Distracting Shadows + Sneak Attack


Rules Discussion


Wanted to ask about all the rules interactions going on with this combo. I have a PC playing a Halfling Rogue with this Ancestry feat and this combo has beem coming up excessively. It seems that a Rogue with a shortbow (and distracting shadows) can stand behind some random PC, use the Hide action and then shoot. If they did well with the Hide, they become Hidden from most enemies and so they are flat-footed to these attacks. This can be repeated every turn for the entire fight if the Rogue is far enough in the back. With a shortbow it's just 2d6 damage (1d6 bow + 1d6 sneak), though the crits are extremely nasty. I think there is a -1 modifier to the attack from the Soft cover provided by the ally, but the flat-footed condition more than makes up for it.

This has become very boring, but it looks completely intended. Am I missing something?

Shadow Lodge

You'd have to successfully Hide before every shot, and the person you are hiding behind had better not decide to move, but otherwise I believe it is a 'legal' tactic.

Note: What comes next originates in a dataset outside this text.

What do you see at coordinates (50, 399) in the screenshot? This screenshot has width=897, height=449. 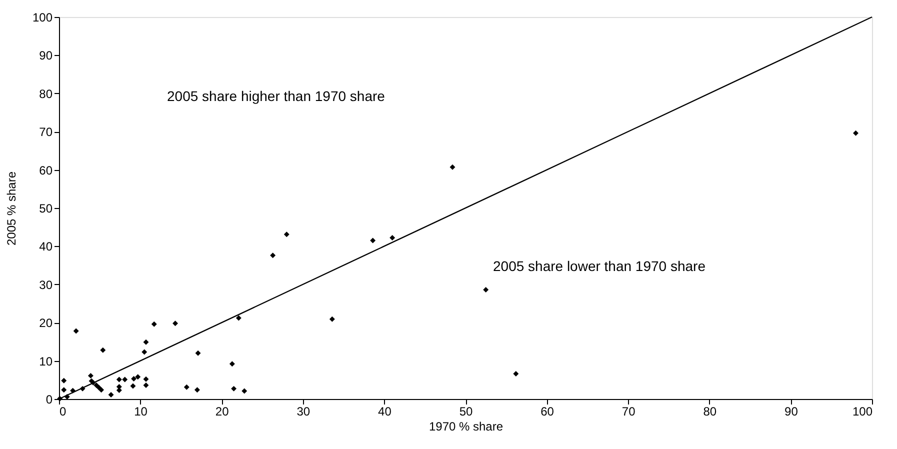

Yup, works fine. My Ranger with Rogue Dedication and Sneak Attacker does this in underbrush.


Aratorin wrote:
Yup, works fine. My Ranger with Rogue Dedication and Sneak Attacker does this in underbrush.

I don't mind if they're using the terrain for it, at least it's creative and requires some awareness. This combo just feels kinda dumb since most of the time it's available off the starting positions in a fight and it will work anywhere.


Look at it this way, assuming they are hidden at the start of the fight, over the next 3 rounds they will make 5 attacks with sneak attack. But, it requires an ally to hide behind who doesn't move, which seems unlikely (or a piece of terrain).

And it's not better than another rogue using flanking with gang-up to get sneak attack on melee attacks.

Have some fights with mooks to go in and engage the party to try and get them not to stand in place and the rogues ability doesn't work.

Also, with mooks they can use the seek action to try and spot you and use aid another to point you out to its allies.

Alternatively, if the party only has one melee character and everyone else clumps together throw something with AoE attacks against the party and punish them for bunching up.


I mean they spent the rarest kind of Feat to be able to do it. It feels mean spirited to single them out for using their Feat.


Eh, I don't think it's that's strong. I was just offering advice on ways to not let them use it every turn if a GM was so inclined.

Compare it to the Rogue Twin Feint ability and it's arguably worse, except you can do it at range.

Hiding + Attack costs two actions vs Twin Feint's two action cost (so equal). Twin Feint lets you potentially hit with two attacks, where as the other only allows one attack. If you were already flanking with an ally you will get sneak attack on both, whereas you're not likely to get flanking using a bow and standing next to your ally.

Not to mention there are a lot of ways spread throughout classes to cause an opponent to be flat-footed, and thus vulnerable to Sneak Attack.

I agree it looks a little silly to imagine a PC just standing next to his unmoving friend a whole combat just to get Sneak Attack, but it's by far not the most ludicrous thing I've seen.

Edit: I am of the mindset as a GM you should never let any player tactic work all the time. 75% of the time sure, but not 100%.